• _Excerpted data_
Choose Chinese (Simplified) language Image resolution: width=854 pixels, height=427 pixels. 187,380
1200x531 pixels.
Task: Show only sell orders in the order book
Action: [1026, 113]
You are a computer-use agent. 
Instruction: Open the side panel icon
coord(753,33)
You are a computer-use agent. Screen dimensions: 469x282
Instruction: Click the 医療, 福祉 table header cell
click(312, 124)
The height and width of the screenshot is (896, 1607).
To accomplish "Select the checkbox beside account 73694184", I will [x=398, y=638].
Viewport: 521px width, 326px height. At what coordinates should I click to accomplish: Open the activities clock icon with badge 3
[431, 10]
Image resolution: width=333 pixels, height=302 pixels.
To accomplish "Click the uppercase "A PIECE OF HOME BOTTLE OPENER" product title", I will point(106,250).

• _What needs to be done_
From the opening line of the data above, please print each line as written up to and including the line that contains "You are a computer-use agent. Screen", and nothing more.

• _Answer section_
Choose Chinese (Simplified) language Image resolution: width=854 pixels, height=427 pixels. 187,380
1200x531 pixels.
Task: Show only sell orders in the order book
Action: [1026, 113]
You are a computer-use agent. 
Instruction: Open the side panel icon
coord(753,33)
You are a computer-use agent. Screen dimensions: 469x282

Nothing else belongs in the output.